= AIM OF THE TASK =
Find the string "Collapse" in the entries and copy each line that has it.

= DATA SUPPLIED =
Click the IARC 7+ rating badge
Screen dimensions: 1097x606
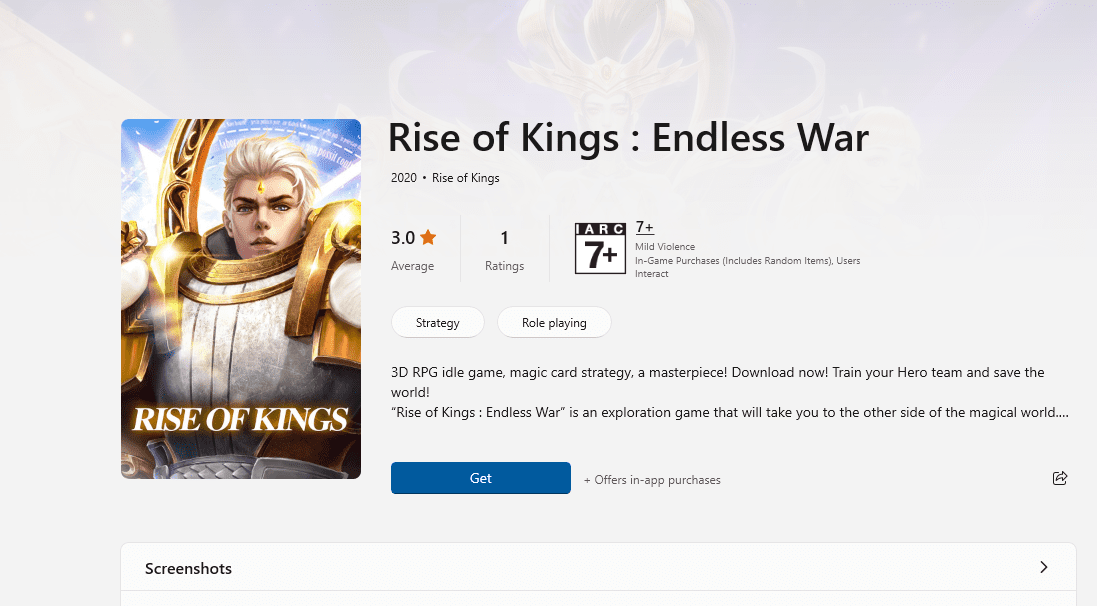(600, 248)
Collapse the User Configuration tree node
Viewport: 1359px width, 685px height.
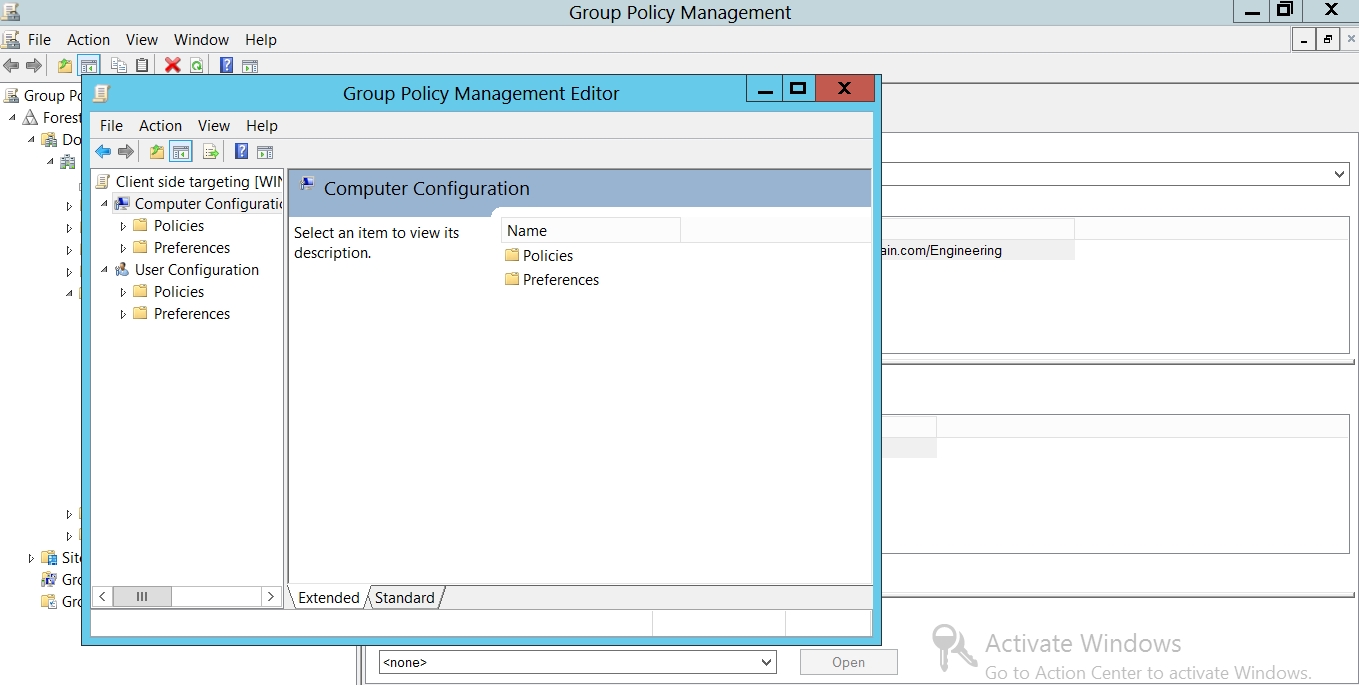[x=105, y=270]
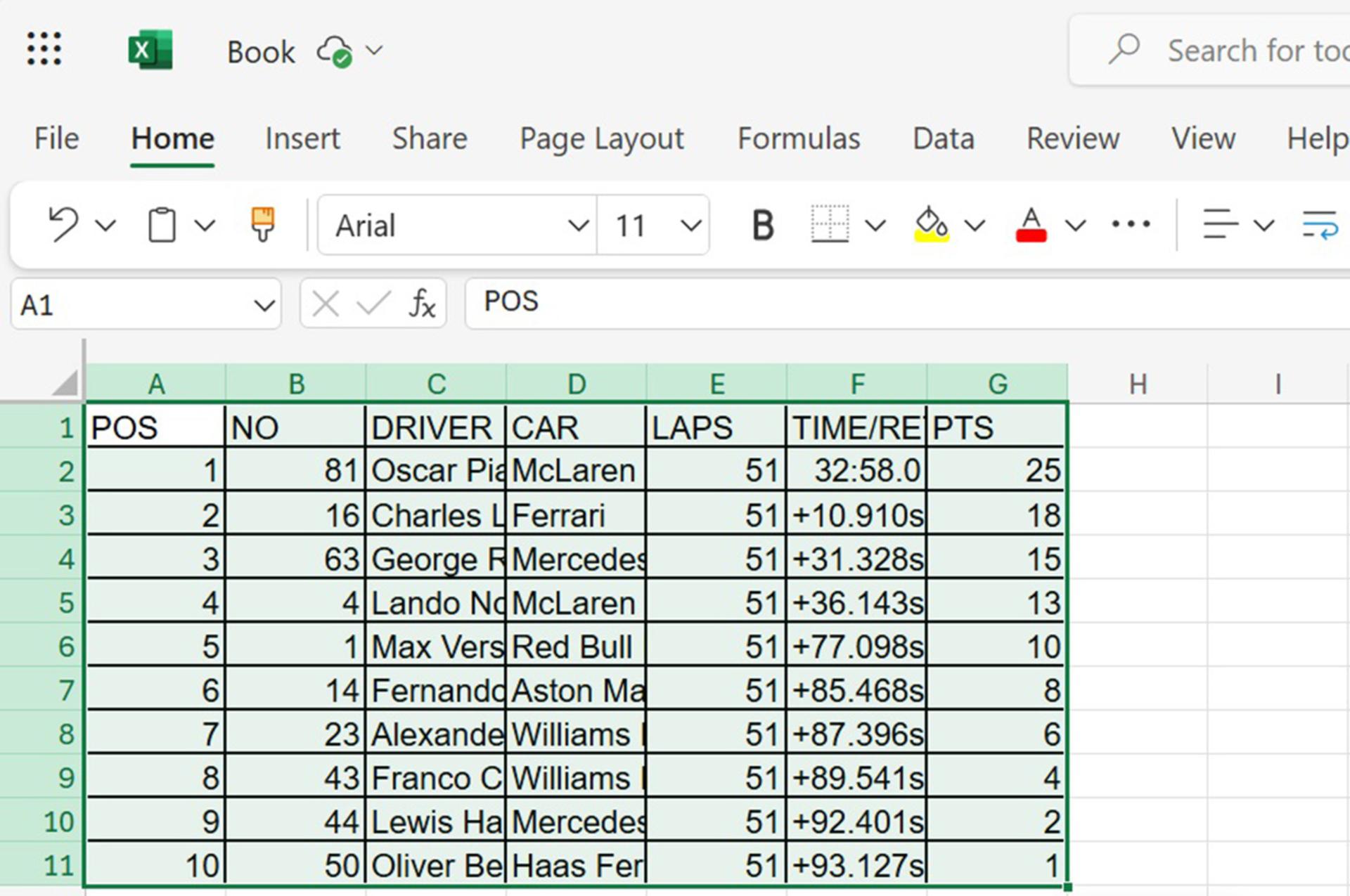
Task: Open the Formulas tab
Action: [x=799, y=138]
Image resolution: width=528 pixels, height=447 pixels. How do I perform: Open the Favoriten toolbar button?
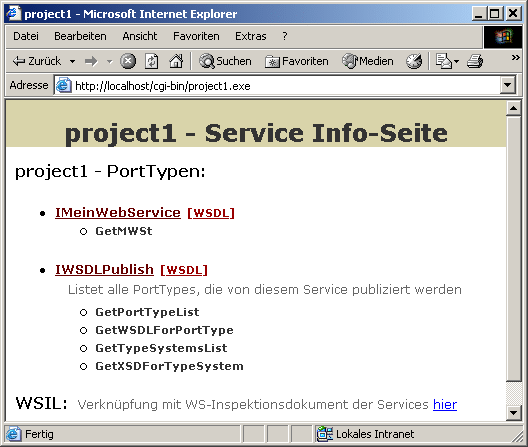tap(296, 61)
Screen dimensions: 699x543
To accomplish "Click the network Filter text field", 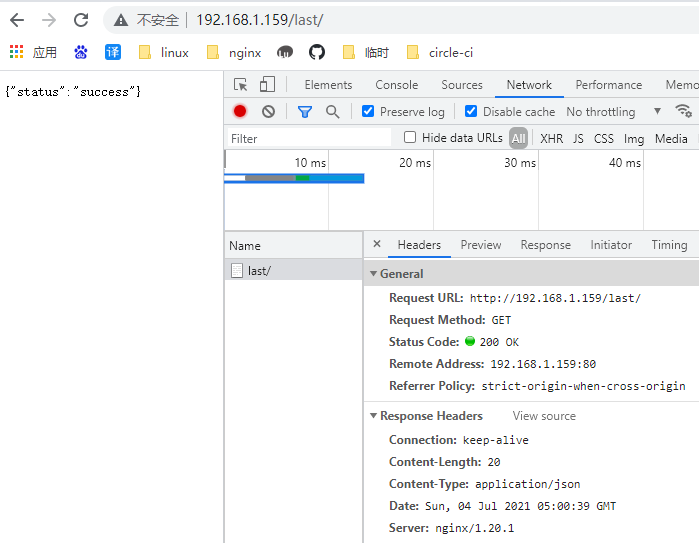I will (x=308, y=139).
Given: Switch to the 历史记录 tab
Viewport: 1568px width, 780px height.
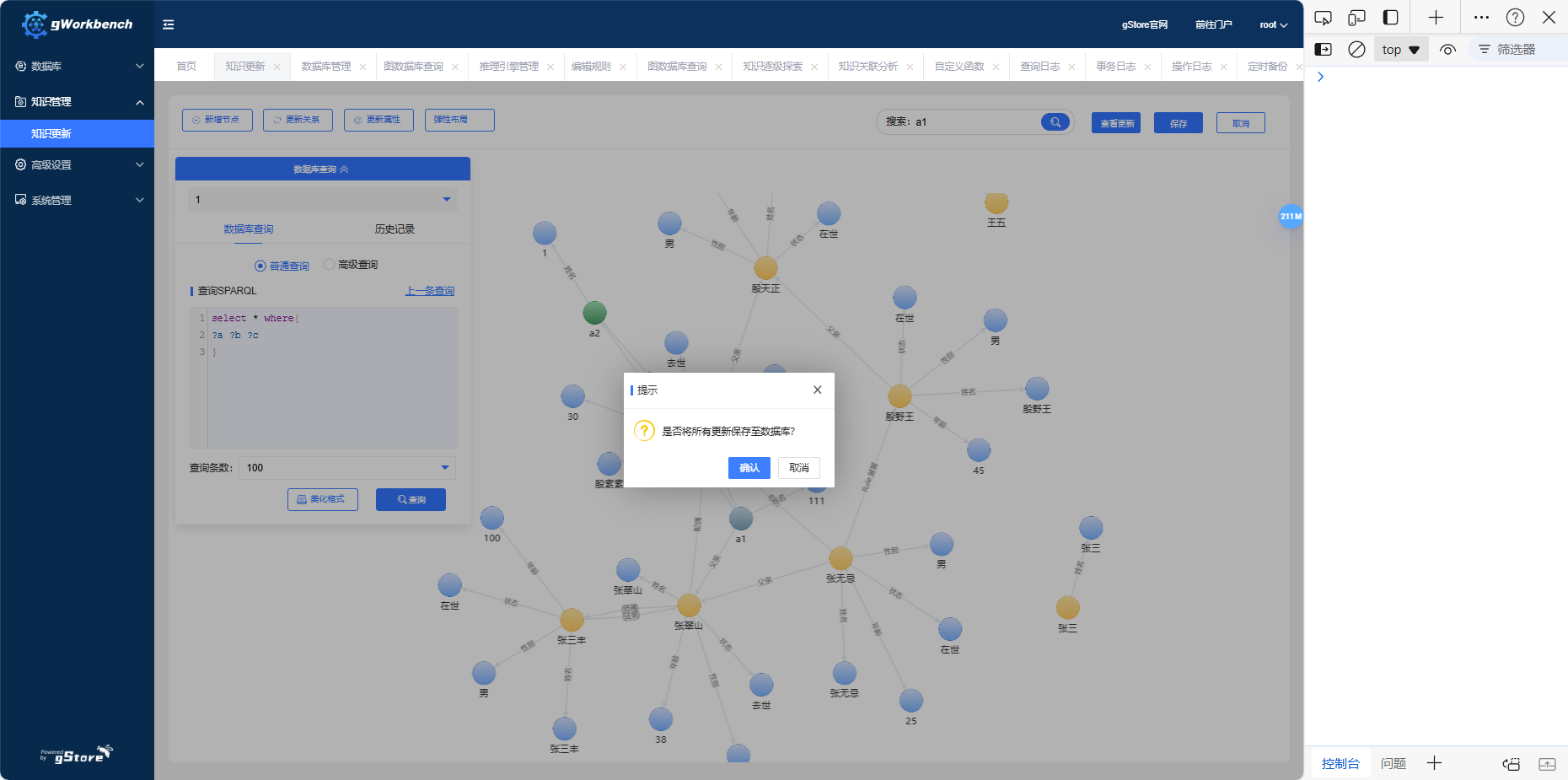Looking at the screenshot, I should coord(395,229).
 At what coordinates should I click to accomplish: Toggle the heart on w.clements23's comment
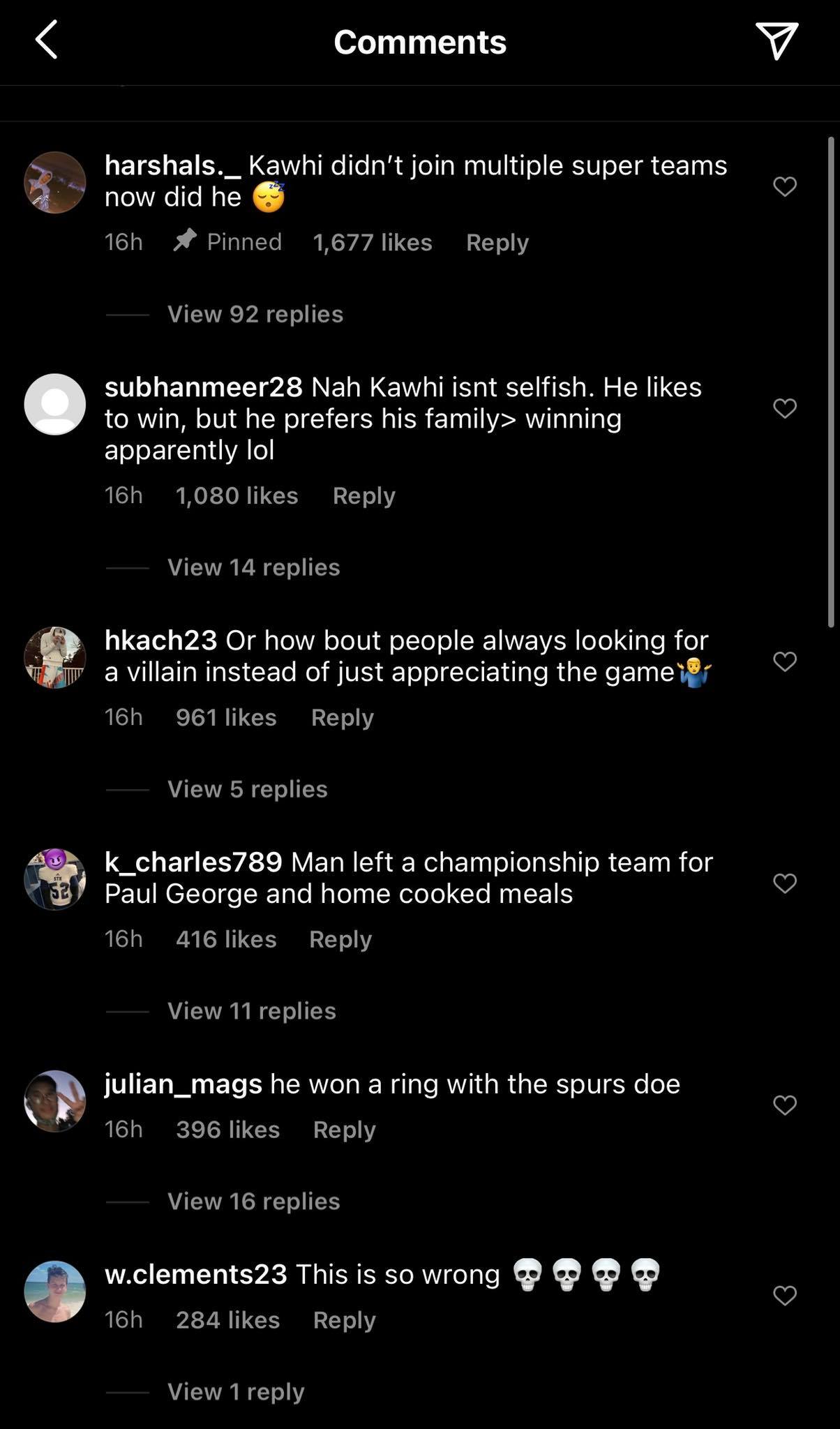pyautogui.click(x=784, y=1293)
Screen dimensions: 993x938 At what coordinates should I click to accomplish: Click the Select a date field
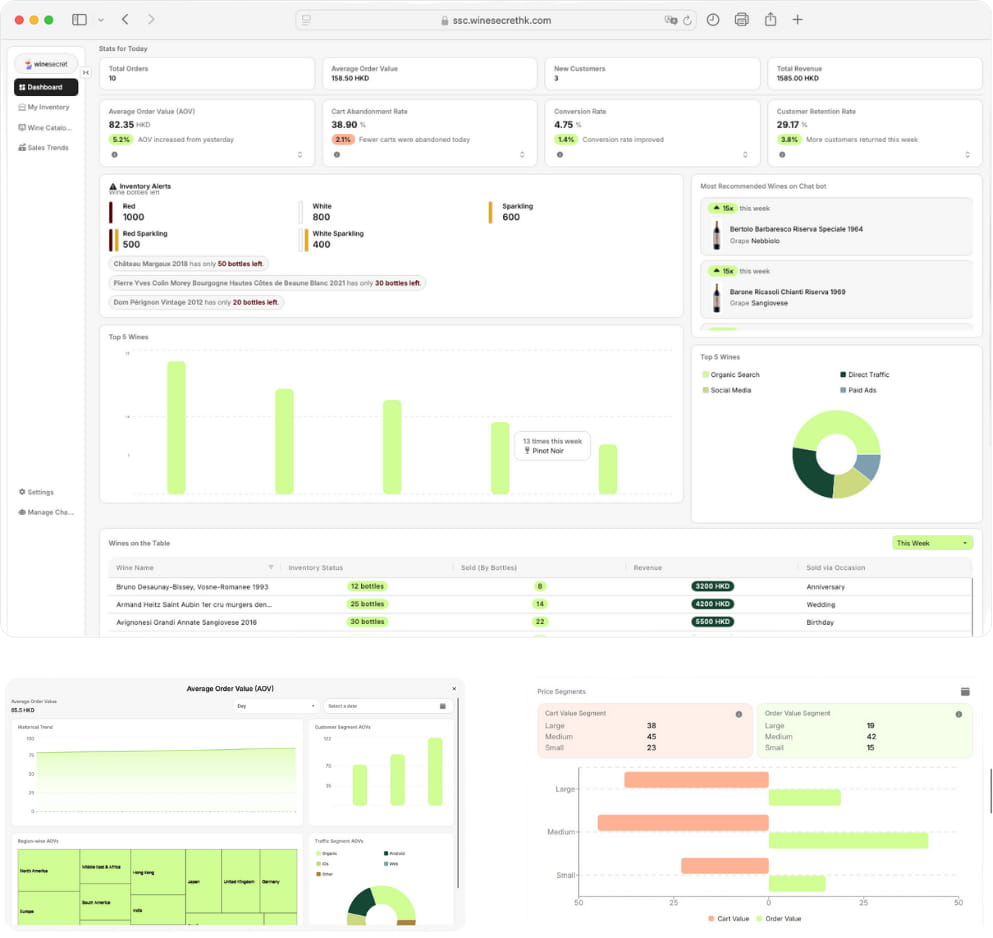387,706
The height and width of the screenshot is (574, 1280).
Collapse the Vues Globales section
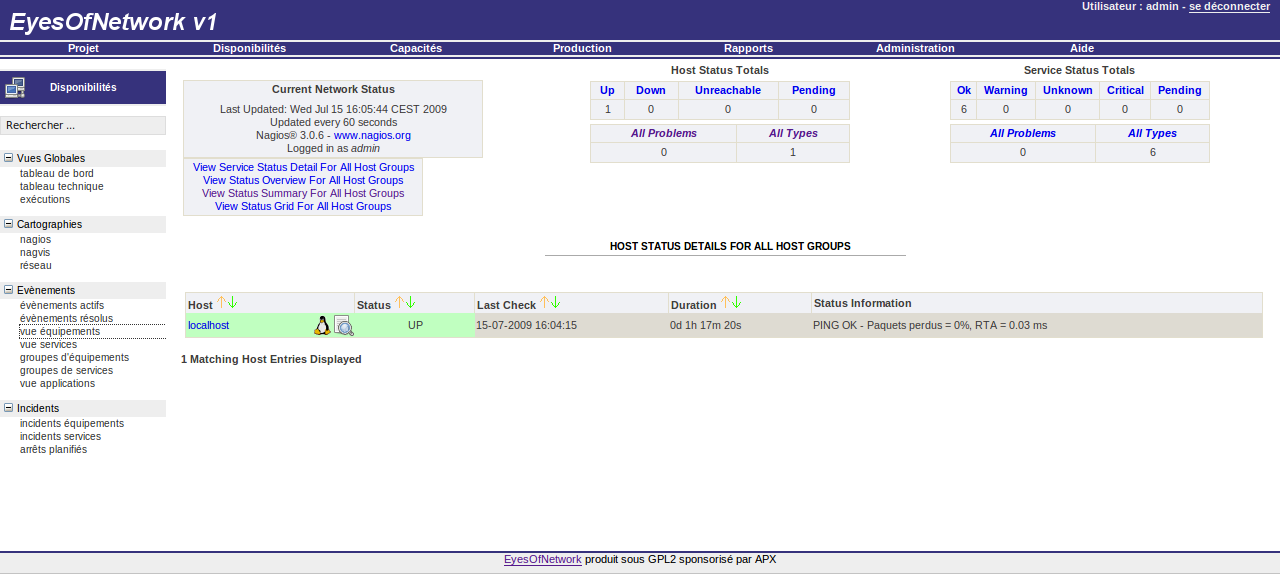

= TASK SOLUTION =
Collapse the User Configuration tree node
Collapse the Vues Globales section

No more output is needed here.